In response to a request for comment, a spokesperson for Microsoft sent TechRepublic the following statement:
“Contrary to Avanan’s marketing claims, Microsoft does not automatically trust any domain, including the Office and Sway domains. All links are analyzed, assessed and compared to known attack vectors, including local domains. Additionally, Microsoft performs a complete assessment of Sway content, including the scanning of links on the pages.”
Responding to Microsoft’s statement, Avanan content marketing manager Reece Guida pointed to the specific attack found by the company and said: “Our security team found that Microsoft did not block Office and Sway domains in this attack. This attack vector wasn’t known.

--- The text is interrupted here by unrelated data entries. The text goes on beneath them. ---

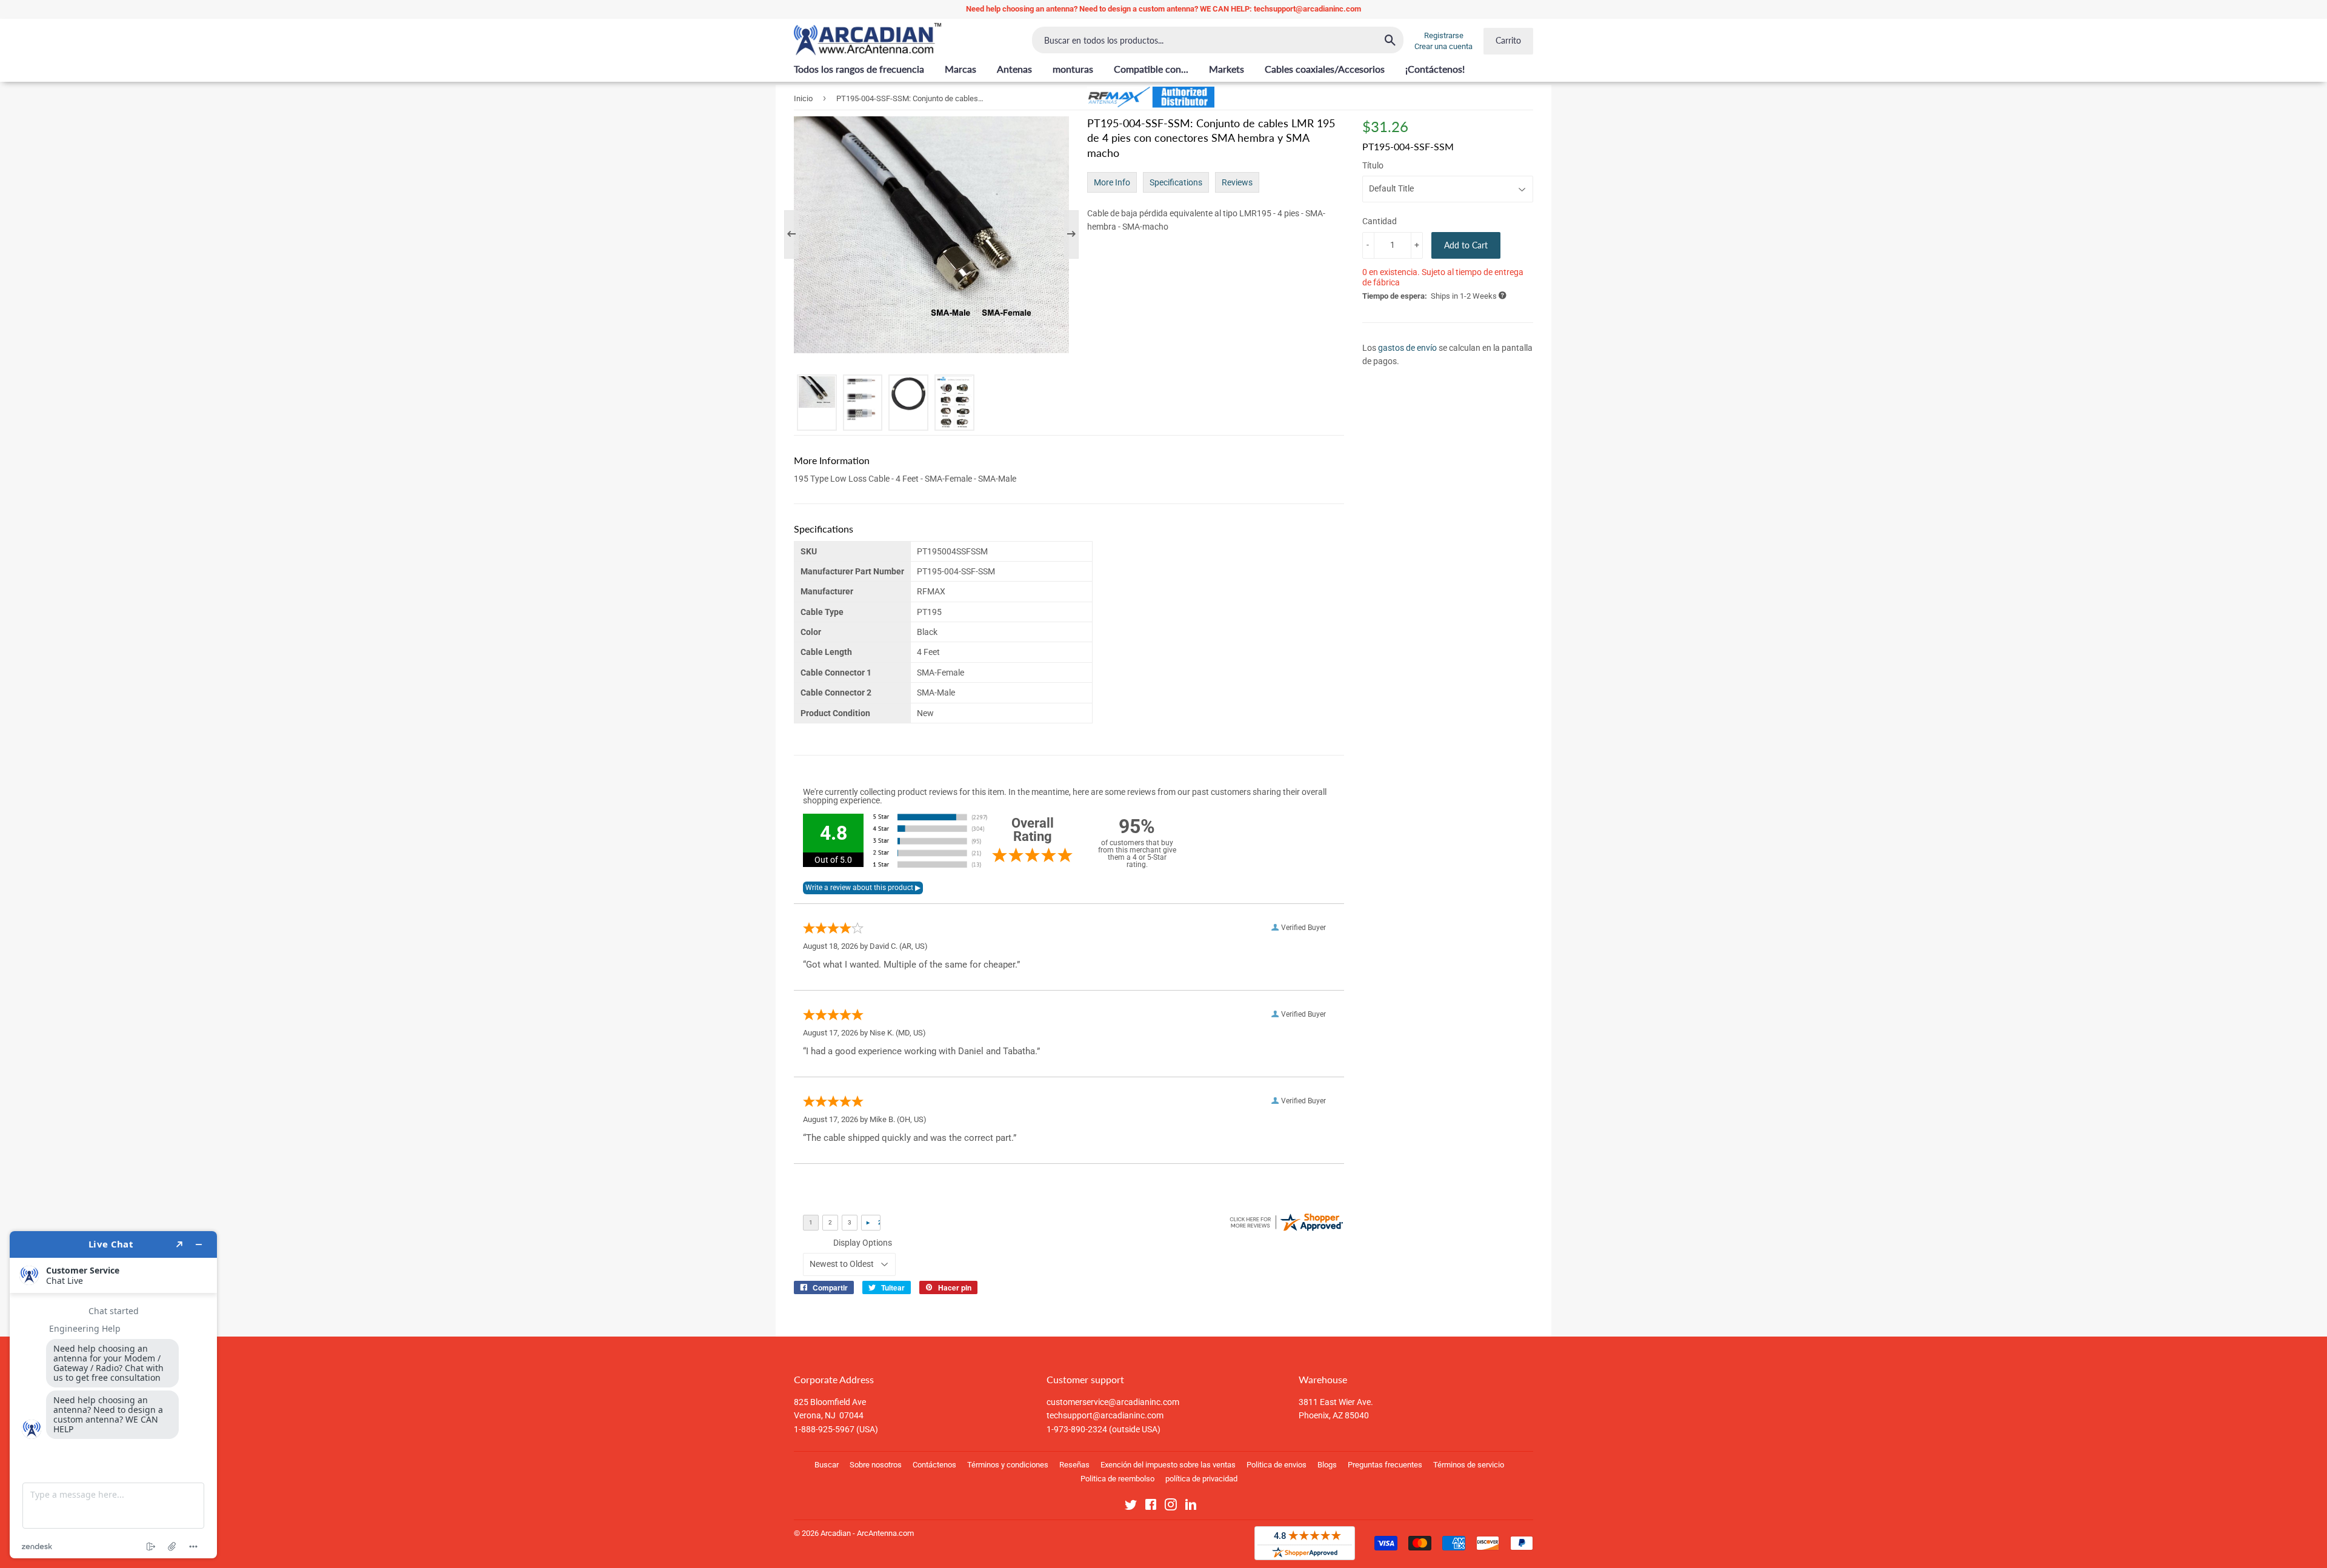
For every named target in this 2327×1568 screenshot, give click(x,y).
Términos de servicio (1468, 1464)
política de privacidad (1201, 1478)
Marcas (960, 69)
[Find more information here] (113, 1394)
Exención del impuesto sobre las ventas (1168, 1464)
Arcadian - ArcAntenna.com (867, 1533)
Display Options (862, 1242)
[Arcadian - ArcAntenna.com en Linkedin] (1191, 1507)
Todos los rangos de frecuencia (859, 69)
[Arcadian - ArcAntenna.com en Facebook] (1151, 1507)
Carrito (1508, 40)
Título (1372, 165)
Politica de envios (1277, 1464)
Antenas (1014, 69)
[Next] (1065, 234)
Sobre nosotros (876, 1464)
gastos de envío (1407, 348)
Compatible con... (1151, 69)
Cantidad (1379, 221)
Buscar (826, 1464)
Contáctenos (934, 1464)
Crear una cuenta (1443, 46)
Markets (1226, 69)
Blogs (1327, 1464)
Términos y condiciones (1007, 1464)
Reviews (1237, 182)
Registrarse (1443, 35)
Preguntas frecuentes (1385, 1464)
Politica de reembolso (1117, 1478)
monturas (1073, 69)
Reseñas (1074, 1464)
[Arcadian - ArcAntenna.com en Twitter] (1131, 1507)
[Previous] (797, 234)
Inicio (803, 98)
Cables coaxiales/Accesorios (1325, 69)
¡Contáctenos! (1435, 69)
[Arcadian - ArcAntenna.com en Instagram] (1171, 1507)
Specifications (1176, 182)
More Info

This attack affected Avanan clients using EOP (Exchange Online Protection) and ATP (Advanced Threat Protection), and none of the links were blocked by Microsoft, suggesting that they weren’t scanned by Microsoft.”
To follow up on Guida’s comment, Avanan founder Michael Landewe said that the company can only speak to what it finds in real-world analysis.
“In this case, our customers received a burst of email messages similar to those described in the post, each pointing to a different Sway document. Most are still online,” Landewe said. “Each Sway document pointed to a spoofed Microsoft login. While the malicious sites are no longer online, at the time, each was deemed malicious by a variety of tools including Chrome, Firefox, Opera, and Microsoft’s own Edge browser. Because of this, we could only assume that the link within the Sway documents had not been scanned. (It is possible that the infrastructure that Microsoft uses to scan documents within Sway are of a different technology and have not yet taken down these pages from last month.)
“The reason that attackers host these malicious links within Microsoft servers is because both Microsoft, and users tend to trust Microsoft sites,” Landewe added. “For a long time, attackers have linked users to malware hosted in OneDrive, and many articles have been posted on this methodology. This attack vector of hosting a malicious URL within a Sway document has been known for over a year. At the time, it was considered a ‘small and apparently untargeted’ method.
“The reason for the blog post is to alert users to the fact that there are now active and aggressive campaigns in the wild,” Landewe continued. “Because we monitor and block threats behind Microsoft’s EOP and ATP, we can determine that the Sway invites are not currently being blocked by Outlook/Office 365 email filters. Because the malicious Sway documents are still online a month after the active campaign, we can only assume that Microsoft is unaware that they contain malicious links.”
How to protect yourself
Avanan customers who were targeted in this Sway phishing attack received the same message from different senders. Because the criminals use multiple senders and domains, blacklisting them won’t work.
Instead, many customers have simply blacklisted sway.office.com in their web filters. Unless your organization actively uses Sway, your best bet is to do the same and block any links from this domain, suggests Avanan.
On its end, Microsoft does offer ways that you can submit spam or phishing messages that passed through its spam filters.
This article was updated on January 14, 2020, with comments from Avanan.